**Extrait:**
□ □ □

Le jour où le poulet camerounais a eu des dents

Étude/Synthèse/Article
Langue(s) : Français
Thématiques : Elevage, Commerce international

Le magazine Altermondes revient sur l'interdiction d'importer au Cameroun des poulets congelés en provenance d’Europe. Une mobilisation inédite des consommateurs qui avaient refusé de succomber aux sirènes du plus bas prix avait abouti à cette décision en 2006. Aujourd'hui, la production avicole couvre 90 % de la demande nationale. (Photo : Manifestation contre les importations de poulets congelés au Cameroun © P. Chibani-Jacquot )

Au Cameroun, les fêtes de fin d’année marquent traditionnellement un pic de consommation de volaille. Les marchés sont bondés et le poulet DG ou en sauce se doit de garnir les tables des familles. En 2013, quatre millions de poulets ont été vendus dans le pays en quelques semaines, soit près de 10 % de la demande annuelle. Et en 2014 pour la deuxième année consécutive, les producteurs nationaux devraient être en capacité d’approvisionner le marché en quantité suffisante afin d’éviter une augmentation des prix générée par la pénurie. Jusque-là, le prix du poulet en période de fête était fixé par les autorités publiques en contrepartie de subventions aux avicultures.

Une belle renaissance pour un secteur qui avait littéralement sombré au début des années 2000, la production ayant touché le fond en 2006, année de la grippe aviaire. L’épizootie faillit porter le coup de grâce à la filière, qui se délitait depuis qu’un accord avec l’Union européenne, passé en 1995, autorisait l’importation des découpes de poulet congelé en provenance de l’UE. Le poulet européen, bas de gamme et subventionné via la Politique agricole commune, provoquait un dumping sur les prix : il était vendu 900 Francs CFA le kilo sur les marchés, contre 1 900 Francs CFA pour le camerounais (soit 1,40 euro le kilo pour un poulet européen contre 2,90 euros le kilo pour une volaille camerounaise). En 2003, 22 000 tonnes de poulet européen entraient ainsi au Cameroun tandis que la production locale chutait à 13 500 tonnes. Elle était de 29 750 tonnes en 1997.

Face à cette catastrophe économique et sociale, se crée, en 2003, l’Association citoyenne pour la défense des intérêts collectifs (Acdic), qui va mener campagne aux côtés des aviculteurs. Son objectif : défendre la souveraineté alimentaire et convaincre la population et les autorités que l’interdiction de ces importations sera un bienfait pour l’économie du pays et pour les consommateurs. Dès 2004, cette mobilisation est soutenue par des ONG européennes. En France, Agir ici (devenue depuis Oxfam France), le CCFD-Terre Solidaire, le CFSI et le Gret lancent la campagne Exportations de poulets : L’Europe plume l’Afrique.

□ □ □

**Exercices à traiter:**
1. D'après l'extrait, en quelle année l'Association citoyenne pour la défense des intérêts collectifs (Acdic) a-t-elle été créée ?
2. Recopiez sans modification le passage de l'extrait qui va de « Étude/Synthèse/Article » jusqu'à « P. Chibani-Jacquot ) » inclus.

**Données fournies:**
□ □ □

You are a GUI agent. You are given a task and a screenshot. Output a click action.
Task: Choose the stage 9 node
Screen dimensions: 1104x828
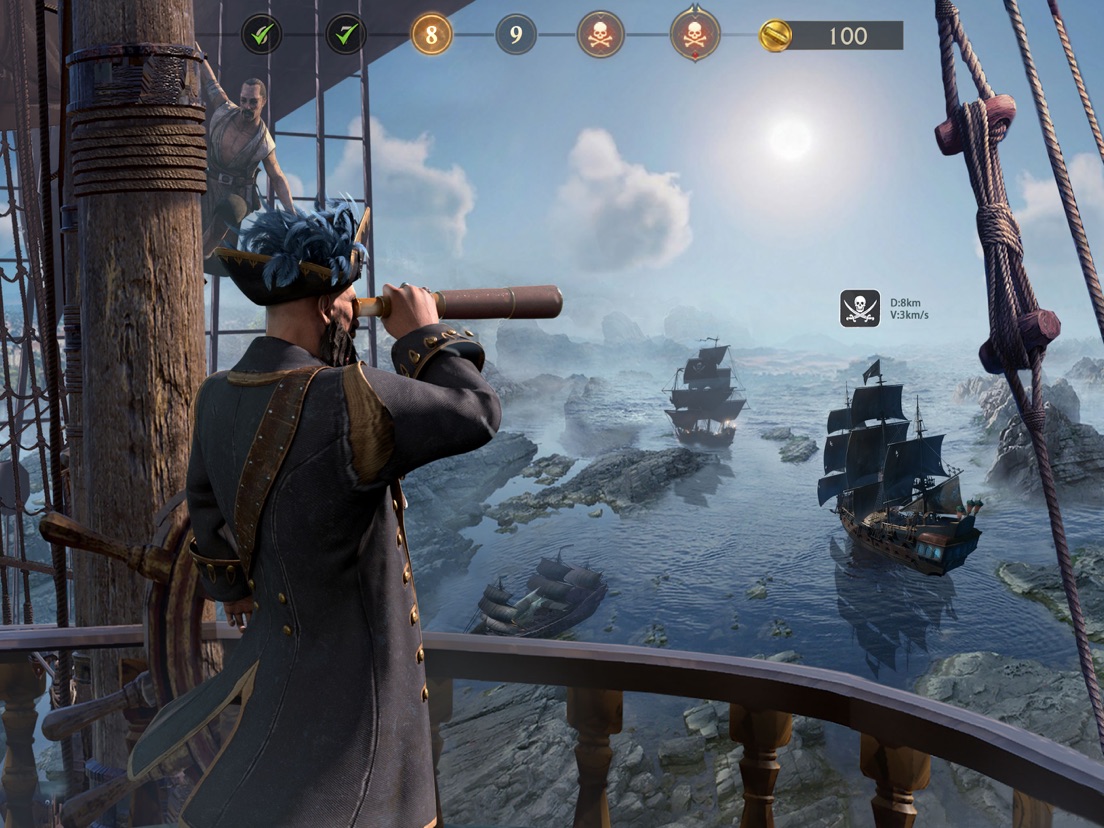516,35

□ □ □

**Réponses rédigées:**
1. En 2003.

2.
Étude/Synthèse/Article
Langue(s) : Français
Thématiques : Elevage, Commerce international

Le magazine Altermondes revient sur l'interdiction d'importer au Cameroun des poulets congelés en provenance d’Europe. Une mobilisation inédite des consommateurs qui avaient refusé de succomber aux sirènes du plus bas prix avait abouti à cette décision en 2006. Aujourd'hui, la production avicole couvre 90 % de la demande nationale. (Photo : Manifestation contre les importations de poulets congelés au Cameroun © P. Chibani-Jacquot )